Why Local AI is the Future for Enterprise Data
Every time you upload an invoice to a cloud AI service, you're sending your business data — VAT numbers, client names, financial totals — through third-party servers. For many businesses, this is a non-starter.
The problem with cloud AI
Services like AWS Textract and Google Document AI are powerful, but they come with three fundamental trade-offs:
- Privacy risk: Your documents travel to remote servers. For regulated industries (healthcare, legal, finance), this may violate compliance requirements.
- Unpredictable costs: Per-page pricing means your bill grows linearly with volume.
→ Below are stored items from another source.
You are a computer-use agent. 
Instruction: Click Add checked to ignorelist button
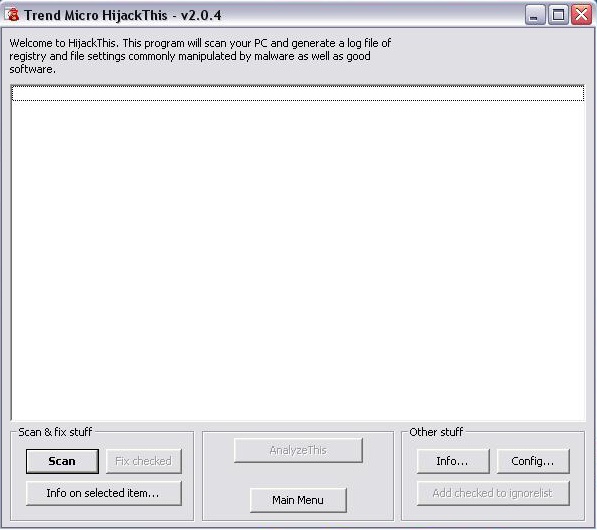click(493, 493)
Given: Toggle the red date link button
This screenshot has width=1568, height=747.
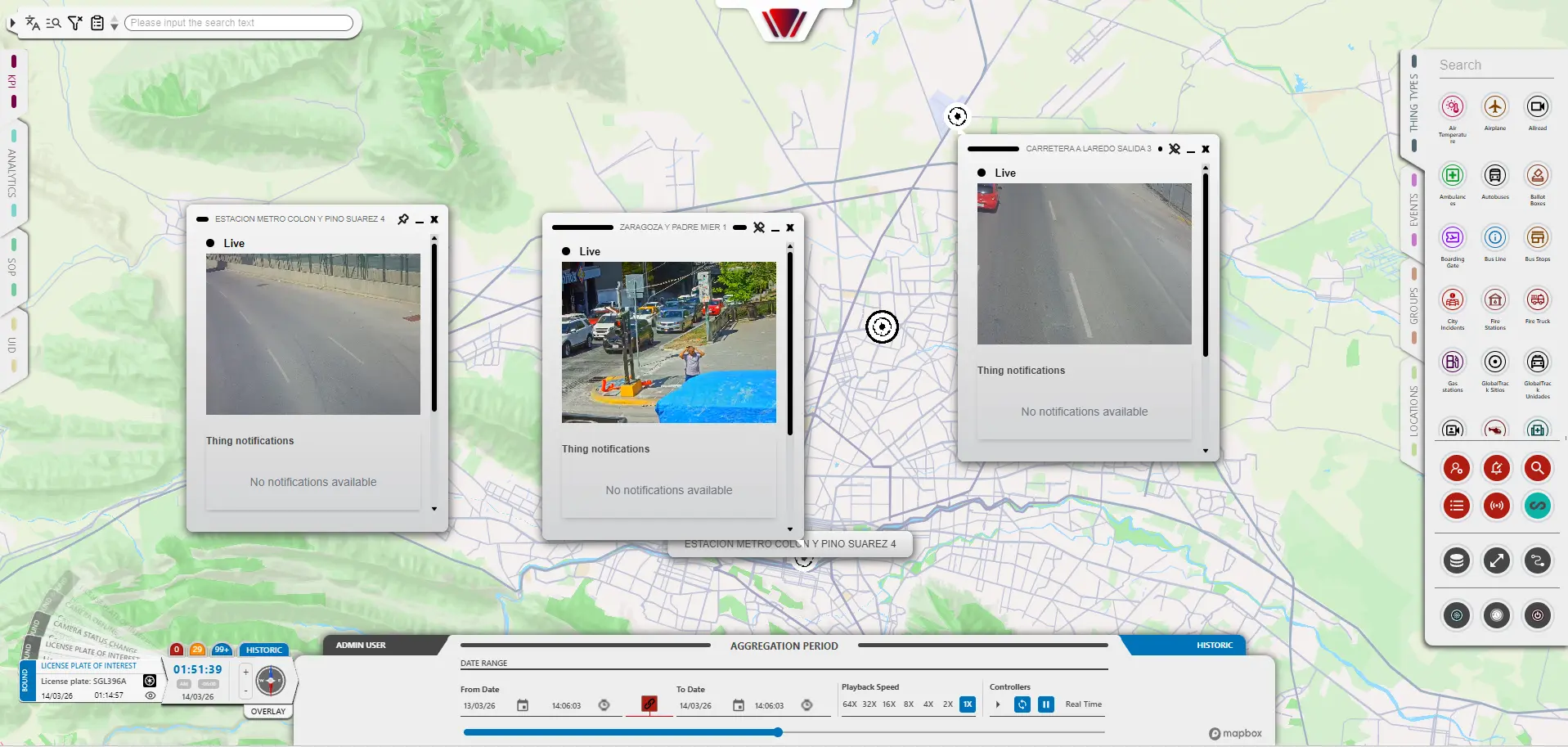Looking at the screenshot, I should (x=649, y=704).
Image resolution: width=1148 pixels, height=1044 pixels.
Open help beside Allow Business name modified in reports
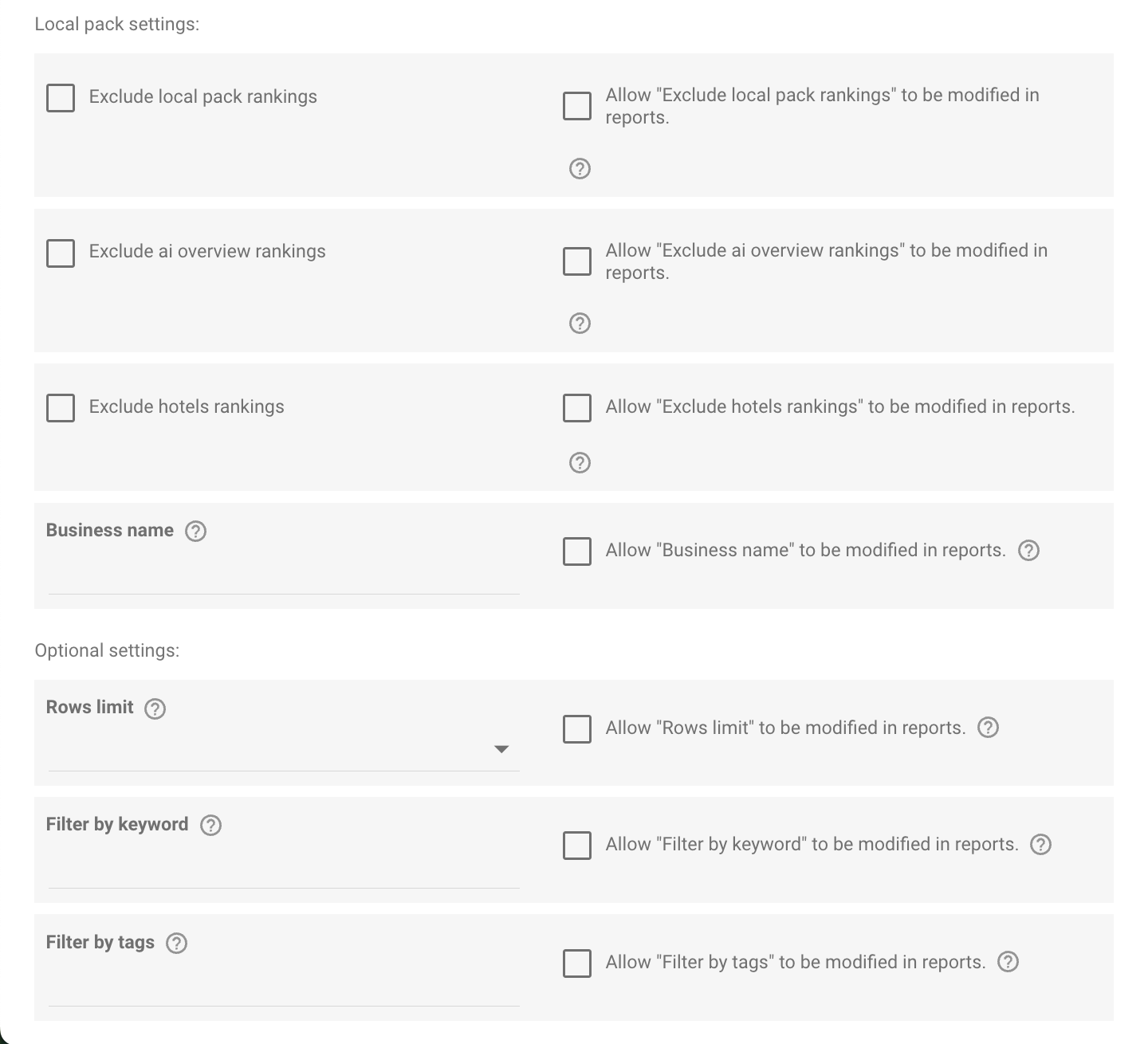1028,550
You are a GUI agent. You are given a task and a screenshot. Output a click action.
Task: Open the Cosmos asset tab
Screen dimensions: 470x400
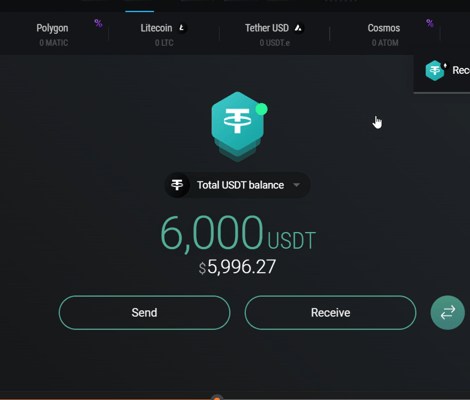(385, 34)
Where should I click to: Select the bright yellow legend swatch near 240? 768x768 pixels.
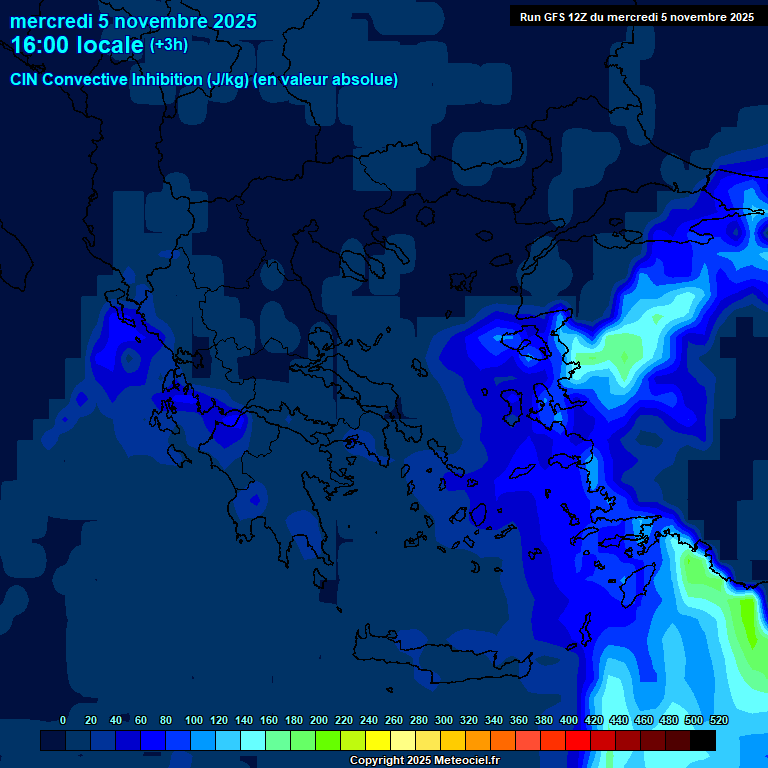coord(377,740)
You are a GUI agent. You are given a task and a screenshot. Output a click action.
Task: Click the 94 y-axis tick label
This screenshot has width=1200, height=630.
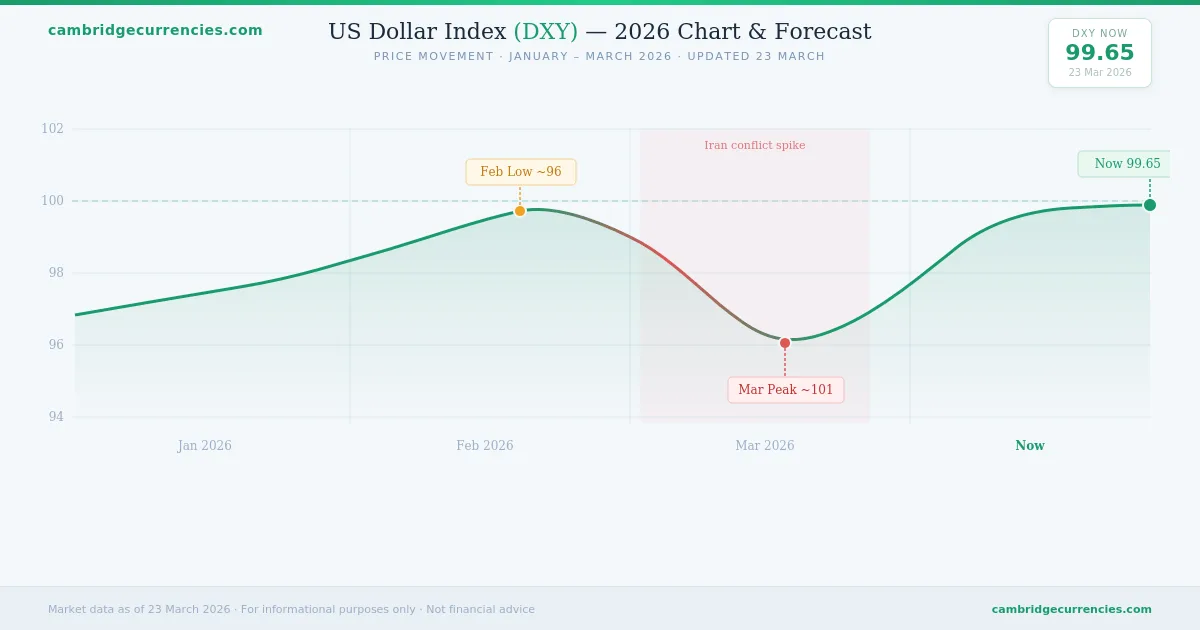56,417
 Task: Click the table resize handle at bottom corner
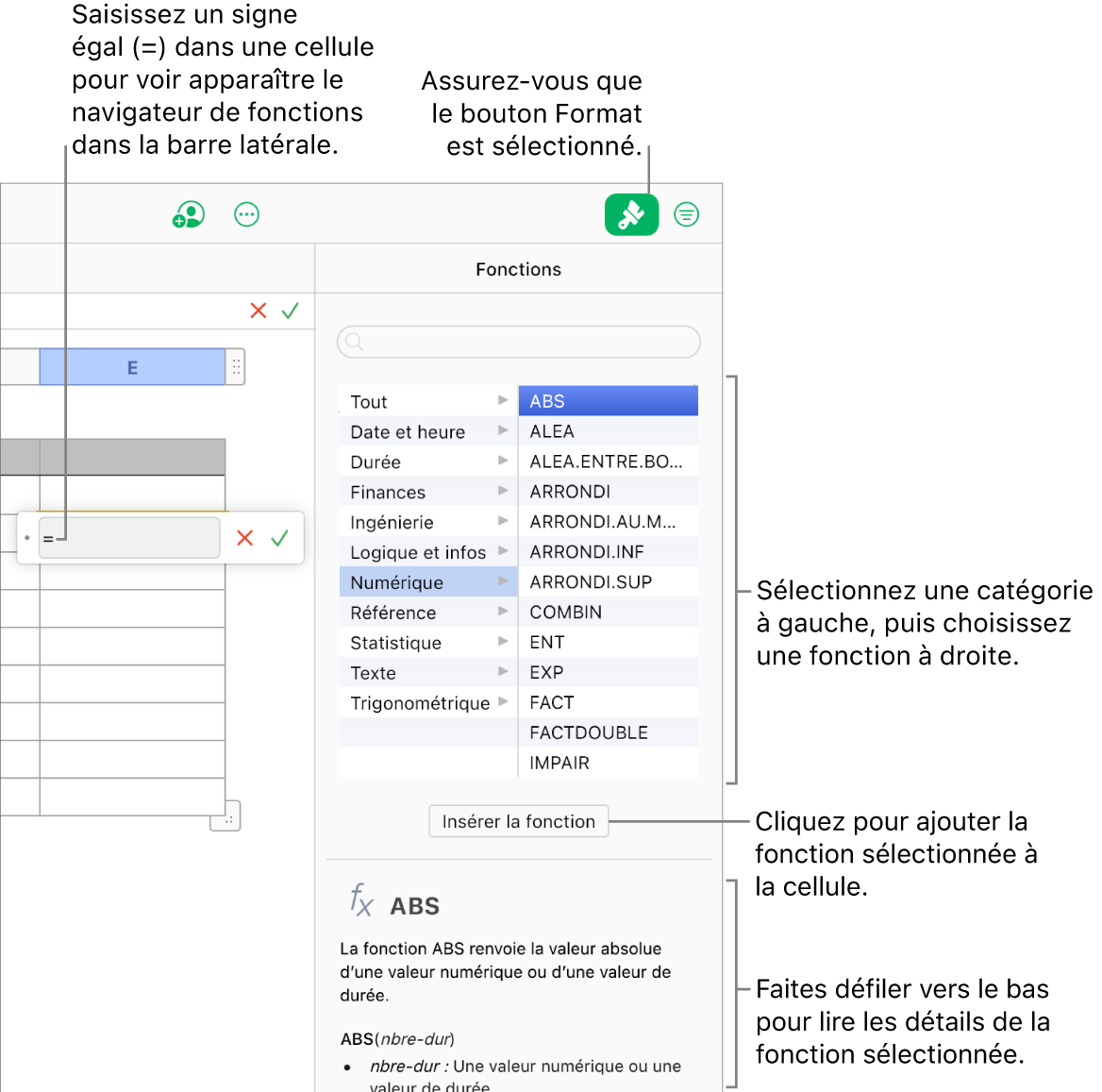227,817
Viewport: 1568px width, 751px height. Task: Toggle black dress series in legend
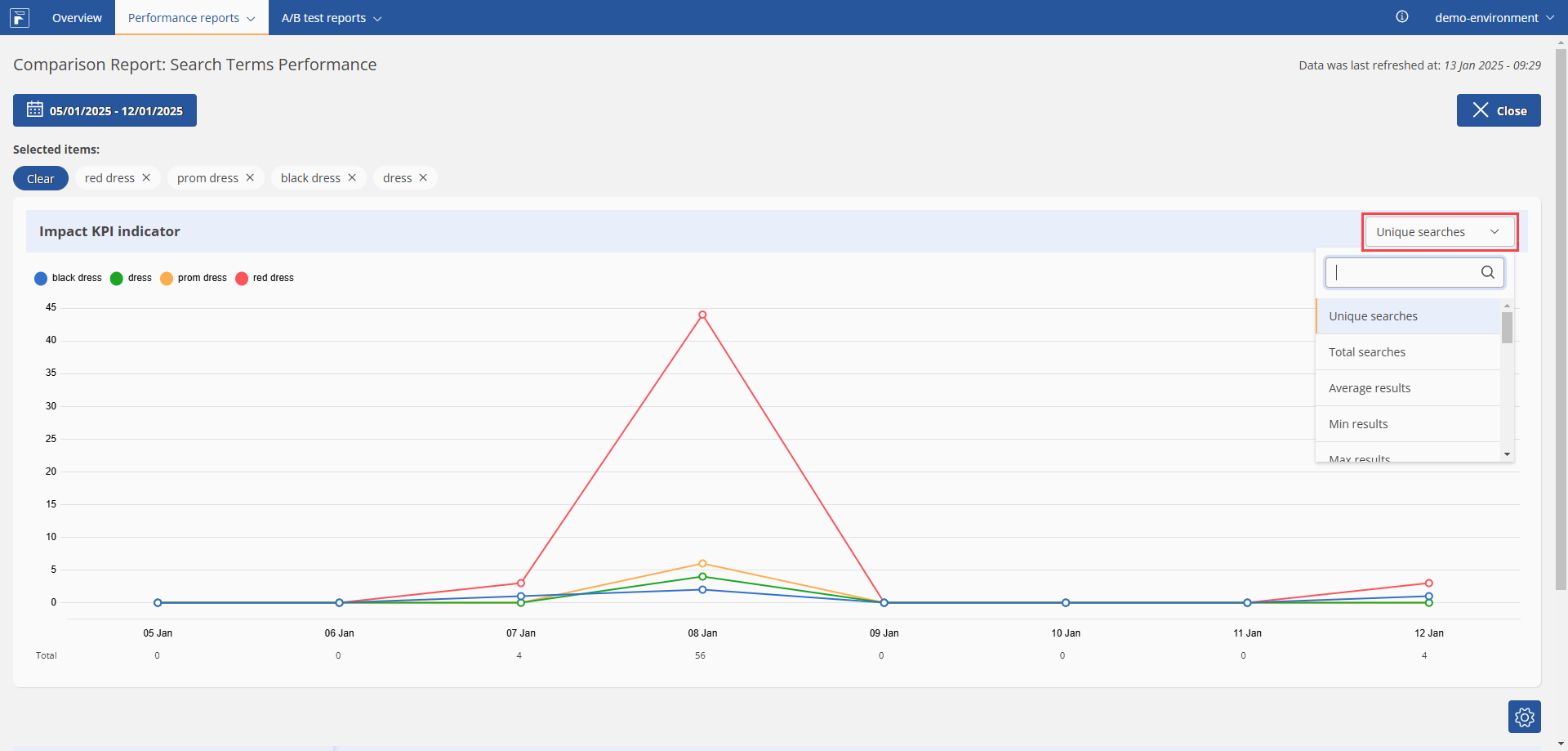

Process 100k documents/month and you're looking at $150+/month — forever.
- Latency and dependency: Every request requires a round-trip to a data center, often on another continent. If the service goes down, so does your workflow.
The local alternative
Modern AI models like our proprietary Vision Language Model have changed the game. A 4-billion parameter Vision Language Model can now run on a standard laptop with 16 GB of RAM — no GPU required, no internet connection needed.
This means you can build document processing pipelines that are:
- ✅ 100% offline — data never leaves your device
- ✅ Zero marginal cost — process unlimited documents
- ✅ Sub-second latency — no network round-trips
- ✅ Air-gap deployable — works in classified environments
DataUnchain: built for this
That's exactly why we built DataUnchain. It's an enterprise solution, runs entirely in Docker, and transforms raw documents into validated, structured data — all on your hardware.
We believe the future of enterprise AI is local. Not because cloud is bad, but because your data deserves to stay yours.